Required work ::
1. Reproduce word for word the section of the passage on "aren't I" that begins at the words "Table 3. Frequencies" and stops after the words "in Table 4.".
2. Turn the lines of the records into a numbered list, beginning at the line that contains "Click the P8 CONN_6 connector" and stopping after the line that contains "coord(41,37)". Include both of those lines and skip any blank lines.

Source excerpt ::
As displayed from the data in the above two tables, aren't I was found to occur 0.75 times every million words in COCA and 1.08 times in BNC in the same proportion. A chi-square test was conducted here (chi-square = 12.3836, p = 0.000 < 0.01). The result shows that there is a significant difference between 0.75 and 1.08 per million, which means that the frequency of use of aren't I is higher in British English than in American English. In COCA, aren't I occurred most frequently in the TV/movies section (4.07 times every million words), with the fiction section following after (1.30 times every million words). In comparison, the section with the highest frequency of use of aren't I in BNC is the spoken (5.7 times every million words), with the fiction section at the second place (2.83 times every million words). Based on the above data, we can reasonably conclude that aren't I has already become a commonly accepted contraction form in both British English and American English.

Frequency of use: alternatives to aren't I

The search results for amn't I in COCA, BNC and SCOTS are demonstrated in Table 3.

Table 3. Frequencies of amn't I in each corpus

According to Quirk et al. (Reference Quirk1985, 129) and Crystal (Reference Crystal2021, 37), amn't I is mainly used as the colloquial norm in Scottish and Irish English. That may be the reason why amn't I is rarely used in both American English and British English (3 occurrences in COCA and 0 occurrence in BNC). Considering the fact that SCOTS is a much smaller corpus compared with COCA and BNC, the search result for amn't I in SCOTS (6 occurrences) suggests that amn't I is much more frequently used in Scottish English than in American English and British English.

The search results for ain't I and am I not in COCA and BNC are exhibited in Table 4.

Task inputs ::
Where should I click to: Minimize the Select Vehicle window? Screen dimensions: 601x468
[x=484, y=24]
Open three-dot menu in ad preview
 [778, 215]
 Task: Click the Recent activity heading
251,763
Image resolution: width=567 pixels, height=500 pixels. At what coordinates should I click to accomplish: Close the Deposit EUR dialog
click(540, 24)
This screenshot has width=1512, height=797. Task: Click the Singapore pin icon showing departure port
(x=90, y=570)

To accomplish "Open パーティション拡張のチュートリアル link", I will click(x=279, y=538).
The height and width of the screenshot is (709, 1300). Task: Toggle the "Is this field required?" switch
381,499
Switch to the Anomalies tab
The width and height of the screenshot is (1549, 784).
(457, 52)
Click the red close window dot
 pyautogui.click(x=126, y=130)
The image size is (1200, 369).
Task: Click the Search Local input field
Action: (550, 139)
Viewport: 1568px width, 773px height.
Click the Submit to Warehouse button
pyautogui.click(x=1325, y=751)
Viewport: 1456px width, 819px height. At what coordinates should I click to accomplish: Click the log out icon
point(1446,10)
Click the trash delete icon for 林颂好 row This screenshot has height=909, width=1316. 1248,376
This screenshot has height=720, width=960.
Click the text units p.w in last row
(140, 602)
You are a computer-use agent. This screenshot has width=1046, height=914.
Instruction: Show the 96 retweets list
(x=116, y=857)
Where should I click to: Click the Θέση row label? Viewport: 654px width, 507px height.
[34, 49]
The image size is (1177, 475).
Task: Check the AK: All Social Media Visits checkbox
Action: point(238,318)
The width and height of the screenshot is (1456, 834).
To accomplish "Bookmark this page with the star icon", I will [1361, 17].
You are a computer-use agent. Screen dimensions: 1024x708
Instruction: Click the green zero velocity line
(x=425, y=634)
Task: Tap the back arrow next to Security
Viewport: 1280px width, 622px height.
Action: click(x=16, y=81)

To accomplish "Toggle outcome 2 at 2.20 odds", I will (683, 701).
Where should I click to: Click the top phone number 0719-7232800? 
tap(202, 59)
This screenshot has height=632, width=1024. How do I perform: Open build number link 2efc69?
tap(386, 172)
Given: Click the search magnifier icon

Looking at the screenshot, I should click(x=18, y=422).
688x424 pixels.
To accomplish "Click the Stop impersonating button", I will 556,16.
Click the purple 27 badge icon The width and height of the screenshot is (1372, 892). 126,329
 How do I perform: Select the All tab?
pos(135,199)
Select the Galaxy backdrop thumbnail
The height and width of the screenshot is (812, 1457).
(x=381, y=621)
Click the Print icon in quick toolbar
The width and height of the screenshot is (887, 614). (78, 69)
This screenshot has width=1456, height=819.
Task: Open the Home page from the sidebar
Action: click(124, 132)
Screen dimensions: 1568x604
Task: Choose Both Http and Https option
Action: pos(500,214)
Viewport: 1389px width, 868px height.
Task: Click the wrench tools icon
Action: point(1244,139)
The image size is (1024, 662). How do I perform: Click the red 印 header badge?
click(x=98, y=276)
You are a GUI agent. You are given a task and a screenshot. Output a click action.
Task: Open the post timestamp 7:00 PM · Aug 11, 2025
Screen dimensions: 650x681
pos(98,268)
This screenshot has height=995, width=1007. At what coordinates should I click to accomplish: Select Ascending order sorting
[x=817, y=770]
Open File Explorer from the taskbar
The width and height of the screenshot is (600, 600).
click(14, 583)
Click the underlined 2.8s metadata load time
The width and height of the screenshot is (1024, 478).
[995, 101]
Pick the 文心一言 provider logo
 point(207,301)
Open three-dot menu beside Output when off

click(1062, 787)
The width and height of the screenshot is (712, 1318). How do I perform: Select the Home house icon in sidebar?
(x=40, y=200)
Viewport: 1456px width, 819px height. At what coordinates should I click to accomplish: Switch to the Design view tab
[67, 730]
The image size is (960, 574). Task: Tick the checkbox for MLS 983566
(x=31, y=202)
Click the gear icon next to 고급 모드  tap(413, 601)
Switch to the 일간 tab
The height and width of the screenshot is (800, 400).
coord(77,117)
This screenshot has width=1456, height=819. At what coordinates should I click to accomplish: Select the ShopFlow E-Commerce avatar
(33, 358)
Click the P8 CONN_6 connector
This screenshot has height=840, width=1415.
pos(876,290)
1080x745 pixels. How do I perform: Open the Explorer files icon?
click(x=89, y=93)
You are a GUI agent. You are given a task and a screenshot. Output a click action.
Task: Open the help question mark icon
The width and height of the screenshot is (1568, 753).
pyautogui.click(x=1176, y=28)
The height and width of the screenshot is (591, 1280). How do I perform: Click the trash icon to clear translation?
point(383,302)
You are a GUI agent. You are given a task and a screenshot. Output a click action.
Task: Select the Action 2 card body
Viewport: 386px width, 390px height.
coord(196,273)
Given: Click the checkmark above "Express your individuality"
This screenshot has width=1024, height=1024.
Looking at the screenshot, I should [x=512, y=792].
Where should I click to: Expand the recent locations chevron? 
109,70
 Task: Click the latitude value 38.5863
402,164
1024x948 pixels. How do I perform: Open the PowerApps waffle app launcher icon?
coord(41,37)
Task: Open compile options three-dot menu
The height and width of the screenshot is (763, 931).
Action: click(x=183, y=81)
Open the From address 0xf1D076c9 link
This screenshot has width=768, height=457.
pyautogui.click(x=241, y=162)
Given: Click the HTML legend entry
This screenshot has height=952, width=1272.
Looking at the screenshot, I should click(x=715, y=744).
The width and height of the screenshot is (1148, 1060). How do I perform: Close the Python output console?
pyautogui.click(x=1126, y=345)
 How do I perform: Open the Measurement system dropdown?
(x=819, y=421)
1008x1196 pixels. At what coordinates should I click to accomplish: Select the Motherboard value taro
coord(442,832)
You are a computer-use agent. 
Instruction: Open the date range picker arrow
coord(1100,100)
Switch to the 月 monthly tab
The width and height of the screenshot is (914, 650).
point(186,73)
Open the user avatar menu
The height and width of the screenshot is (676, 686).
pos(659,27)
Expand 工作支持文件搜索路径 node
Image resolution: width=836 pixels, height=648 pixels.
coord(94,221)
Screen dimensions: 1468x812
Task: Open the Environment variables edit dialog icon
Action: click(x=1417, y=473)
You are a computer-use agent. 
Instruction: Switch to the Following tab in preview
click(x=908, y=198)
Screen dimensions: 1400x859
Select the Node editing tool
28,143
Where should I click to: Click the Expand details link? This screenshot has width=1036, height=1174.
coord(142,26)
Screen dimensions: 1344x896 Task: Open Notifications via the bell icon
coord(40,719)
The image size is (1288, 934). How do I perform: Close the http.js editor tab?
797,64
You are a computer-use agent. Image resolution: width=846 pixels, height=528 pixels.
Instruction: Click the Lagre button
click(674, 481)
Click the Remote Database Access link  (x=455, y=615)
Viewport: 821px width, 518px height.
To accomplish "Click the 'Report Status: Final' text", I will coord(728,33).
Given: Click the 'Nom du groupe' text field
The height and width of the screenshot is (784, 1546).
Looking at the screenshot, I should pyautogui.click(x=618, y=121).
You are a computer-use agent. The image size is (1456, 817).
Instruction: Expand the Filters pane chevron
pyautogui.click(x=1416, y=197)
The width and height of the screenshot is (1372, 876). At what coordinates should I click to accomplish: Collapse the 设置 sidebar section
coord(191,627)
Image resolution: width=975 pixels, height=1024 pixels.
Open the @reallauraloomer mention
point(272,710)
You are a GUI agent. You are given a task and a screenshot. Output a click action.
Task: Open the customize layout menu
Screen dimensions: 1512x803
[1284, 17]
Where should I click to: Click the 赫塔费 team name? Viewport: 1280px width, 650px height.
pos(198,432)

Answers per task ::
1.
Table 3. Frequencies of amn't I in each corpus

According to Quirk et al. (Reference Quirk1985, 129) and Crystal (Reference Crystal2021, 37), amn't I is mainly used as the colloquial norm in Scottish and Irish English. That may be the reason why amn't I is rarely used in both American English and British English (3 occurrences in COCA and 0 occurrence in BNC). Considering the fact that SCOTS is a much smaller corpus compared with COCA and BNC, the search result for amn't I in SCOTS (6 occurrences) suggests that amn't I is much more frequently used in Scottish English than in American English and British English.

The search results for ain't I and am I not in COCA and BNC are exhibited in Table 4.

2.
1. Click the P8 CONN_6 connector
2. This screenshot has height=840, width=1415.
3. pos(876,290)
4. 1080x745 pixels. How do I perform: Open the Explorer files icon?
5. click(x=89, y=93)
6. You are a GUI agent. You are given a task and a screenshot. Output a click action.
7. Task: Open the help question mark icon
8. The width and height of the screenshot is (1568, 753).
9. pyautogui.click(x=1176, y=28)
10. The height and width of the screenshot is (591, 1280). How do I perform: Click the trash icon to clear translation?
11. point(383,302)
12. You are a GUI agent. You are given a task and a screenshot. Output a click action.
13. Task: Select the Action 2 card body
14. Viewport: 386px width, 390px height.
15. coord(196,273)
16. Given: Click the checkmark above "Express your individuality"
17. This screenshot has width=1024, height=1024.
18. Looking at the screenshot, I should [x=512, y=792].
19. Where should I click to: Expand the recent locations chevron? 
20. 109,70
21.  Task: Click the latitude value 38.5863
22. 402,164
23. 1024x948 pixels. How do I perform: Open the PowerApps waffle app launcher icon?
24. coord(41,37)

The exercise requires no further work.